If you google for "DNA compression algorithm", you can get a bunch of information on algorithms specialized for compression files that are almost entirely composed of the 4 letters A G C T, a dictionary of 4 symbols, each one about 1/4 as small as a byte.
Perhaps one of those algorithms might work for you with relatively little tweaking.
The LZ77-style compression used in LZMA may appear to use two bytes per symbol for the first few symbols that it compresses.
But after compressing a few hundred plaintext symbols
(the letters of natural-language text, or sequences of decimal digits, or sequences of the 4 letters that represent DNA bases, etc.), the two-byte compressed "chunks" that LZMA puts out often represent a dozen or more plaintext symbols.
(I suspect the same is true for all similar algorithms, such as the LZ77 algorithm used in DEFLATE).
If your files use only a restricted alphabet of much less than all 256 possible byte values,
in principle a programmer could adapt a variant of DEFLATE (or some other algorithm) that could make use of information about that alphabet to produce compressed files a few bits smaller in size than the same files compressed with standard DEFLATE.
However, many byte-oriented text compression algorithms -- LZ77, LZW, LZMA, DEFLATE, etc. build a dictionary of common long strings, and may give compression performance (with sufficiently large source file) within a few percent of that custom-adapted variant -- often the advantages of using a standard compressed file format is worth sacrificing a few percent of potential space savings.
compressed symbols smaller than a byte
Many compression algorithms, including some that give the best known compression on benchmark files, output compressed information bit-by-bit (such as most of the PAQ series of compressors, and some kinds of arithmetic coders), while others output variable-length compressed information without regard for byte boundaries (such as Huffman compression).
Some ways of describing arithmetic coding talk about pieces of information, such as individual bits or pixels, that are compressed to "less than one bit of information".
EDIT:
The "counting argument" explains why it's not possible to compress all possible bytes, much less all possible bytes and a few common sequences of bytes, into codewords that are all less than 8 bits long.
Nevertheless, several compression algorithms can and often do represent represent some bytes or (more rarely) some sequences of bytes, each with a codeword that is less than 8 bit long, by "sacrificing" or "escaping" less-common bytes that end up represented by other codewords that (including the "escape") are more than 8 bits long.
Such algorithms include:
The Pike Text compression using 4 bit coding
byte-oriented Huffman
several combination algorithms that do LZ77-like parsing of the file into "symbols", where each symbol represents a sequence of bytes, and then Huffman-compressing those symbols -- such as DEFLATE, LZX, LZH, LZHAM, etc.
The Pike algorithm uses the 4 bits "0101" to represent 'e' (or in some contexts 'E'), the 8 bits "0000 0001" to represent the word " the" (4 bytes, including the space before it) (or in some contexts " The" or " THE"), etc.
It has a small dictionary of about 200 of the most-frequent English words,
including a sub-dictionary of 16 extremely common English words.
When compressing English text with byte-oriented Huffman coding, the sequence "e " (e space) is compressed to two codewords with a total of typically 6 bits.
Alas, when Huffman coding is involved, I can't tell you the exact size of those "small" codewords, or even tell you exactly what byte or byte sequence a small codeword represents, because it is different for every file.
Often the same codeword represents a different byte (or different byte sequence) at different locations in the same file.
The decoder decides which byte or byte sequence a codeword represents based on clues left behind by the compressor in the headers, and on the data decompressed so far.
With range coding or arithmetic coding, the "codeword" may not even be an integer number of bits.

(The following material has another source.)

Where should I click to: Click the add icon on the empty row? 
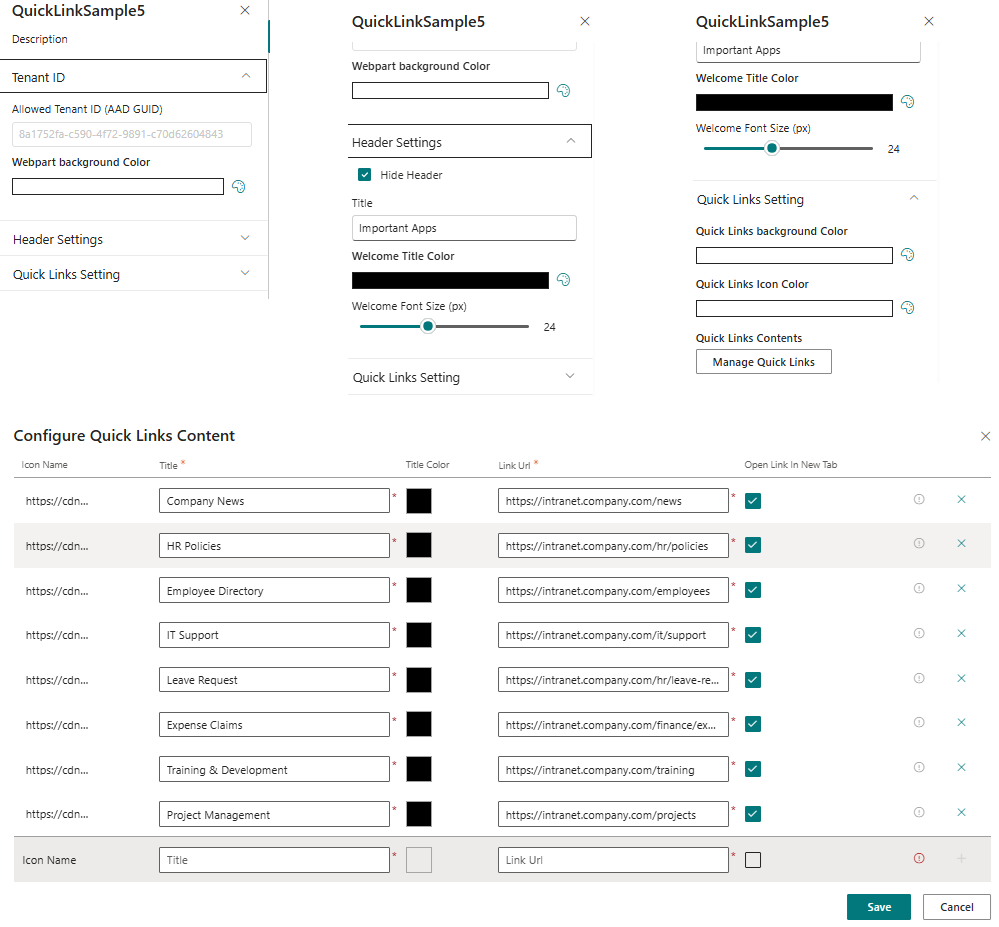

You may want to look into a Golomb-Code. A golomb code use a divide and conquer algorithm to compress the inout. It's not a dictionary compression but it's worth to mention.

Related

When using Huffman encoding for binary data, how are characters determined?

All the examples of Huffman encoding I've seen use letters (A, B, C) as the character being encoded, in which they calculate the frequencies of each to generate the Huffman tree. What happens when the data you want to encode is binary? I've seen people treat each byte as a character, but why? It seems arbitrary to use 8 bits as the cutoff for a "character", why not 16? Why not 32 for 32-bit architecture?
That is perceptive of you to realize that Huffman encoding can work with more than 256 symbols.
A few implementations of Huffman coding work with far more than 256 symbols, such as
HuffWord, which parses English text into more-or-less English words (typically blocks of text with around 32,000 unique words) and generates a Huffman tree where each leaf represents a English word, encoded with a unique Huffman code
HuffSyllable, which parses text into syllables, and generates a Huffman tree where each leaf represents (approximately) an English syllable, encoded with a unique Huffman code
DEFLATE, which first replaces repeated strings into (length, offset) symbols, has several different Huffman tables, one optimized for representing distances (offsets), and another with 287 symbols where each leaf represents either a specific length (part of the (length, offset) symbol) or a literal byte.
Some of the length-limited Huffman trees used in JPEG compression encode JPEG quantized brightness values (from -2047 to +2047 ?) with maximum of 16-bit code lengths.
On a 16-bit architecture or 32-bit architecture computer, ASCII text files and UTF-8 text files and photographs are pretty much the same as on 8-bit computers, so there's no real reason to switch to a different approach.
On a 16-bit architecture or 32-bit architecture,
typically machine code is 16-bit aligned, so static Huffman with 16-bit symbols may make sense.
Static huffman has the overhead of transmitting information about bitlengths for each symbol, so that the receiver can reconstruct the codewords necessary to decompress.
The 257 or so bitlengths in the header of 8-bit static Huffman are already too much for "short string compression".
As sascha pointed out, using 16 bits for a "character" would require much more overhead (65,000 or so bitlengths), so static Huffman coding with 16-bit inputs would only make sense for long files where that overhead is less significant.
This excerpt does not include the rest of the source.